------ Data to examine ------

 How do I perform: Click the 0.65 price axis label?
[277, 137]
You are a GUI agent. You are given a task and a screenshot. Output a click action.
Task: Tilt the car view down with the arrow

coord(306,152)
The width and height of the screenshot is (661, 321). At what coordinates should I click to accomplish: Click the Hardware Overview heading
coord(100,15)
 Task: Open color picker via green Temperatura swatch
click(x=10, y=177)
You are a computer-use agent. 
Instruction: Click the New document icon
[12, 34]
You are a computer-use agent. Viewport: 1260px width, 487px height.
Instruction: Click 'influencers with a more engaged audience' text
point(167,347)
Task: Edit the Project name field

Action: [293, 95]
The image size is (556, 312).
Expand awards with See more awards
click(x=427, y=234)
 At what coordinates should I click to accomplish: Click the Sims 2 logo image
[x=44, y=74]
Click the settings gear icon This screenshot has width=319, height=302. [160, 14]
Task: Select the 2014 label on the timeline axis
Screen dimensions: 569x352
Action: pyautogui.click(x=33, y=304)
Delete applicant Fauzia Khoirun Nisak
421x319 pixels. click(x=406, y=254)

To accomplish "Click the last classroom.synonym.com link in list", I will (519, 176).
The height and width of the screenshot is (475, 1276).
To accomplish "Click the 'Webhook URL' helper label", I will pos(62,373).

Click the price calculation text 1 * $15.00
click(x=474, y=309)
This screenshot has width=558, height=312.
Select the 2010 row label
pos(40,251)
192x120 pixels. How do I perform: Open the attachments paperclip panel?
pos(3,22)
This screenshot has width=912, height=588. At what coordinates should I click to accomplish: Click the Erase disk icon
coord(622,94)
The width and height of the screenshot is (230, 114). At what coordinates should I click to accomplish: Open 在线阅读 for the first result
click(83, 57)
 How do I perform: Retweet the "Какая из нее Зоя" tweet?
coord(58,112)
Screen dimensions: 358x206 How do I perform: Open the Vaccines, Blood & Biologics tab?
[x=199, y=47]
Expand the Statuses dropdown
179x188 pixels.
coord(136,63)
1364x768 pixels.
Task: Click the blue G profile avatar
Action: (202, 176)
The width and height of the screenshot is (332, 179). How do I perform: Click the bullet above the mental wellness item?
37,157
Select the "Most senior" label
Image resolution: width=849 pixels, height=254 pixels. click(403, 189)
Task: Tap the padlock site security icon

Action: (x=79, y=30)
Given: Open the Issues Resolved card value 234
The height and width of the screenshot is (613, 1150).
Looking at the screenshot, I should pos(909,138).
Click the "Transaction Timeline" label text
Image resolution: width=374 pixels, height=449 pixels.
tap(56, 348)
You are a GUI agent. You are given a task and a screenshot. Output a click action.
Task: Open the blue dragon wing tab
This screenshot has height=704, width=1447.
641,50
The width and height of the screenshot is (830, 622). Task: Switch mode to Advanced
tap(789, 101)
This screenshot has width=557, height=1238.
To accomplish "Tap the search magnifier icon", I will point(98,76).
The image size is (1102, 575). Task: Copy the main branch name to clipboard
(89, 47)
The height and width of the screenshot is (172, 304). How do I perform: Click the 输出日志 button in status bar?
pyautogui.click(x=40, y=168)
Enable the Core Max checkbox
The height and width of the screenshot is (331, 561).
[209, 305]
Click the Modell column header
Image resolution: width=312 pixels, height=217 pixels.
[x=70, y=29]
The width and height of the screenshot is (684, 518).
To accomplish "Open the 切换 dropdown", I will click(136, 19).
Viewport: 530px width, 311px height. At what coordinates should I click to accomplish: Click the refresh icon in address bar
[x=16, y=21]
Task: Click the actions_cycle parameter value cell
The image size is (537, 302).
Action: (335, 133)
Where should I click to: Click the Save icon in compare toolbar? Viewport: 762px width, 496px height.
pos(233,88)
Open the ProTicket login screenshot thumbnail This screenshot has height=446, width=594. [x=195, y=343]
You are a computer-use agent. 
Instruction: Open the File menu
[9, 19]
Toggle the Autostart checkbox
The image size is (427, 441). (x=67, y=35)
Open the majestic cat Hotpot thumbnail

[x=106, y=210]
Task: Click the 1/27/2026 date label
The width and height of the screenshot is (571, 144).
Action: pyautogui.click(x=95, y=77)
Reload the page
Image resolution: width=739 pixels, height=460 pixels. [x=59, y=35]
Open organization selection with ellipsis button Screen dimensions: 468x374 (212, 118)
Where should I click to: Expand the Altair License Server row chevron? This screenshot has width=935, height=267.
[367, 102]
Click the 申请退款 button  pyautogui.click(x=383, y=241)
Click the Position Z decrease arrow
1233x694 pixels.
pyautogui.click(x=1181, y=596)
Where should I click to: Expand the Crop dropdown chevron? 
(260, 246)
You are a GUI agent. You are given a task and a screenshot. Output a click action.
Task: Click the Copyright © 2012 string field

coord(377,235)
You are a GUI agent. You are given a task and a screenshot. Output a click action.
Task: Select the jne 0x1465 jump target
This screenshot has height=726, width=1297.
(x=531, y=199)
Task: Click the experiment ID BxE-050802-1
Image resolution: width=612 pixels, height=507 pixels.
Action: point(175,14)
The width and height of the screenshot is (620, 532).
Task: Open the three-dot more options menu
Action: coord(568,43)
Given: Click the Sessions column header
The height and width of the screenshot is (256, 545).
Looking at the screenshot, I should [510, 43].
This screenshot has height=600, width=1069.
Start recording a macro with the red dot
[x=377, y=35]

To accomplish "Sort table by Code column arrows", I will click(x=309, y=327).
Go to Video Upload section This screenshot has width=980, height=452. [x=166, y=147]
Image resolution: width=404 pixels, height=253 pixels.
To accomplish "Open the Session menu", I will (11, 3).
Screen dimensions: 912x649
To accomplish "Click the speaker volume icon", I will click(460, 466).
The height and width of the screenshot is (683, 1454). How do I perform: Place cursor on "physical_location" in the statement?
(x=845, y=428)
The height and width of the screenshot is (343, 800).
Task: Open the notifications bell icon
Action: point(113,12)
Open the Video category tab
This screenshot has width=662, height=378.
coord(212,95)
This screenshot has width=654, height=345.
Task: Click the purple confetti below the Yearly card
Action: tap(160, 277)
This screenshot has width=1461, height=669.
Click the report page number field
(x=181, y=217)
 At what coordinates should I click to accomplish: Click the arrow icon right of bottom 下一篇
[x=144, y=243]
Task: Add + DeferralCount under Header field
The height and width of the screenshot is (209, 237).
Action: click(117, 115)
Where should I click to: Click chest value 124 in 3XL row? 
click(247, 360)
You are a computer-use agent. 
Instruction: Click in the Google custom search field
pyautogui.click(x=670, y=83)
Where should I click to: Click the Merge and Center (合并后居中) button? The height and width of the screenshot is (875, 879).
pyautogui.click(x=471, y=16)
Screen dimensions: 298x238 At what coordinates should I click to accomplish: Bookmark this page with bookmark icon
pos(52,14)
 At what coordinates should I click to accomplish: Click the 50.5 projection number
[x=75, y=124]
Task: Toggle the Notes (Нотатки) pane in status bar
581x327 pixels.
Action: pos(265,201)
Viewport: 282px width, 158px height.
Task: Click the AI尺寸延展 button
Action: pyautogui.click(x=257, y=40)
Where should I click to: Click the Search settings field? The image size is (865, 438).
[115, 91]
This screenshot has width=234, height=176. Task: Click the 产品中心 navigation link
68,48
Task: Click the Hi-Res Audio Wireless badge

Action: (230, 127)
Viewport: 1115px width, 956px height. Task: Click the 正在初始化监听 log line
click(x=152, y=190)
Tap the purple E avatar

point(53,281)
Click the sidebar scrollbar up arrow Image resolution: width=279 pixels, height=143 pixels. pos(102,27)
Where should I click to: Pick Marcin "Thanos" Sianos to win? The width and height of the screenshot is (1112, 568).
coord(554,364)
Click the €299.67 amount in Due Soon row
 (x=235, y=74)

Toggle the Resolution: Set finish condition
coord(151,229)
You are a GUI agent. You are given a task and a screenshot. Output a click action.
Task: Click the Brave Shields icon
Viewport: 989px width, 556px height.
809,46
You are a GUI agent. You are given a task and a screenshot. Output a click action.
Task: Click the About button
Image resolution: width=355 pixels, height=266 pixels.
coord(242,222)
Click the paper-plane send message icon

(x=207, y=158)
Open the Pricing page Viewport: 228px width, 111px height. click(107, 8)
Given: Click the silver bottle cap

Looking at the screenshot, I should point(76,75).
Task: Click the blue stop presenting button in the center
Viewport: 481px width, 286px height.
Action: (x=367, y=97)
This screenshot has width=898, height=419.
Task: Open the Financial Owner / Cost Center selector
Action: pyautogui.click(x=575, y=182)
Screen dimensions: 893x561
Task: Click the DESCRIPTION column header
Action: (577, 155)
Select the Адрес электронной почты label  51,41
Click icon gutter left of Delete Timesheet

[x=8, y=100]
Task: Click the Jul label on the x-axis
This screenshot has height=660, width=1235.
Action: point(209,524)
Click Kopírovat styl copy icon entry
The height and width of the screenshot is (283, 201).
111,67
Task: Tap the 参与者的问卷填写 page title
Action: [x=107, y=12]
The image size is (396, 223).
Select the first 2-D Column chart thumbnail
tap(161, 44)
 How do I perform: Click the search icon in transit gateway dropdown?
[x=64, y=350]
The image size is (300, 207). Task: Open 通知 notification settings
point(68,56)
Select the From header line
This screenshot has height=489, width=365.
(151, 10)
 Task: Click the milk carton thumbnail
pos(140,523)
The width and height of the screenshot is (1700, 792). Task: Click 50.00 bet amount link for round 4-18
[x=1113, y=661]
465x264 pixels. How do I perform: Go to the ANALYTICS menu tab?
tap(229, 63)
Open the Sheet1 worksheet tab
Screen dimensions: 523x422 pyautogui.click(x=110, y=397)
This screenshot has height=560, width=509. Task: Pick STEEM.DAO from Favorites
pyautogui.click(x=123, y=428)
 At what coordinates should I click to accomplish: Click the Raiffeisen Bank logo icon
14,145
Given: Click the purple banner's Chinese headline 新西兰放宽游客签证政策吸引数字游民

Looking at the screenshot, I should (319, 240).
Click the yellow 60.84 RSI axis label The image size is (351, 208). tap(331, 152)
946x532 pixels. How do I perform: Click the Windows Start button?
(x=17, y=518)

------

● **Task details**
Return solely the count of lines in the data above in which the word "will" occurs.

● **The answer**
7